● **Given passage**:
========================================================================

I have one Ryzen R9 5950x CPU (16 cores/32 threads), one Xeon Phi 7120p card and partition/node in slurm.conf defined as:
NodeName=mic0 RealMemory=15000 Sockets=1 CoresPerSocket=61 ThreadsPerCore=4 State=UNKNOWN
PartitionName=compute Nodes=mic0 Default=YES MaxTime=INFINITE State=UP TRESBillingWeights="CPU=1.0,Mem=4.0G"
NodeName=amd RealMemory=10000 Sockets=1 CoresPerSocket=16 ThreadsPerCore=2 State=UNKNOWN
PartitionName=fast Nodes=amd Default=No MaxTime=INFINITE State=UP TRESBillingWeights="CPU=4.0,Mem=4.0G"
I want to run one task per core or thread of Ryzen CPU, but each of tasks in my jobs gets access to all CPU threads. For example, after the job allocation with salloc -p fast -n 8 --threads-per-core=1 --mem=256mb
, the following command srun -l --cpu_bind=threads cat /proc/self/status | grep Cpus_allowed_list | sort -n
displays:
0: Cpus_allowed_list: 0-31
1: Cpus_allowed_list: 0-31
2: Cpus_allowed_list: 0-31
3: Cpus_allowed_list: 0-31
4: Cpus_allowed_list: 0-31
5: Cpus_allowed_list: 0-31
6: Cpus_allowed_list: 0-31
7: Cpus_allowed_list: 0-31
I want one task to use only one thread or eventually core. The same problem is with salloc -p fast -n 8 --ntasks-per-core=1 --mem=256mb
In contrast to Ryzen, everything works just fine with Xeon Phi.

========================================================================

● **Given information**:
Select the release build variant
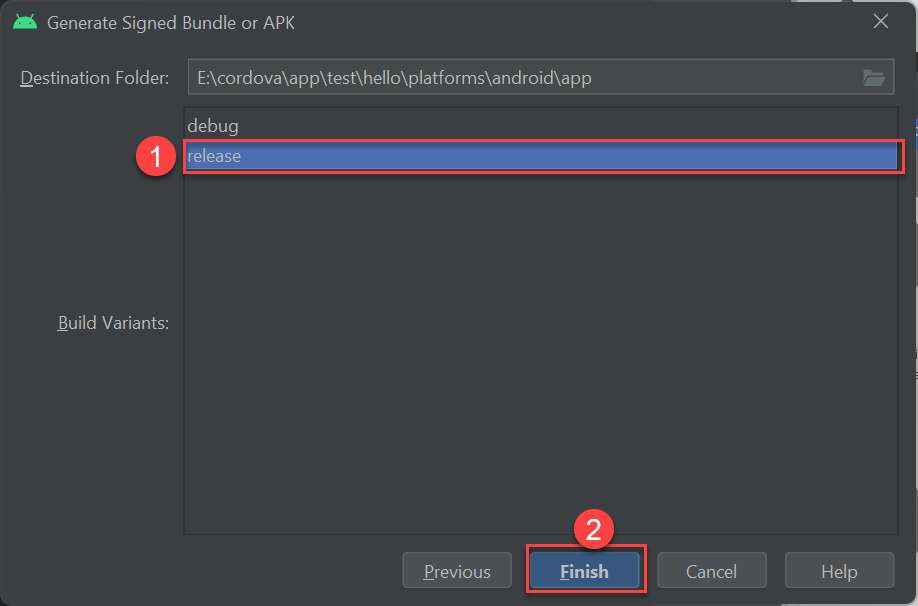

========================================================================

● **Exercise tasks**:
a - Answer each question from the Slurm post:
(i) What value of CoresPerSocket is set for the node named mic0?
(ii) Which partition contains the node named amd?
(iii) With which hardware does everything work fine?
b - Print the stretch of the Slurm post from "I want to run" through "with Xeon Phi.".
Rely only on the Slurm post above to respond, not on the data.

● **Answers**:
a -
(i) 61
(ii) fast
(iii) Xeon Phi

b -
I want to run one task per core or thread of Ryzen CPU, but each of tasks in my jobs gets access to all CPU threads. For example, after the job allocation with salloc -p fast -n 8 --threads-per-core=1 --mem=256mb
, the following command srun -l --cpu_bind=threads cat /proc/self/status | grep Cpus_allowed_list | sort -n
displays:
0: Cpus_allowed_list: 0-31
1: Cpus_allowed_list: 0-31
2: Cpus_allowed_list: 0-31
3: Cpus_allowed_list: 0-31
4: Cpus_allowed_list: 0-31
5: Cpus_allowed_list: 0-31
6: Cpus_allowed_list: 0-31
7: Cpus_allowed_list: 0-31
I want one task to use only one thread or eventually core. The same problem is with salloc -p fast -n 8 --ntasks-per-core=1 --mem=256mb
In contrast to Ryzen, everything works just fine with Xeon Phi.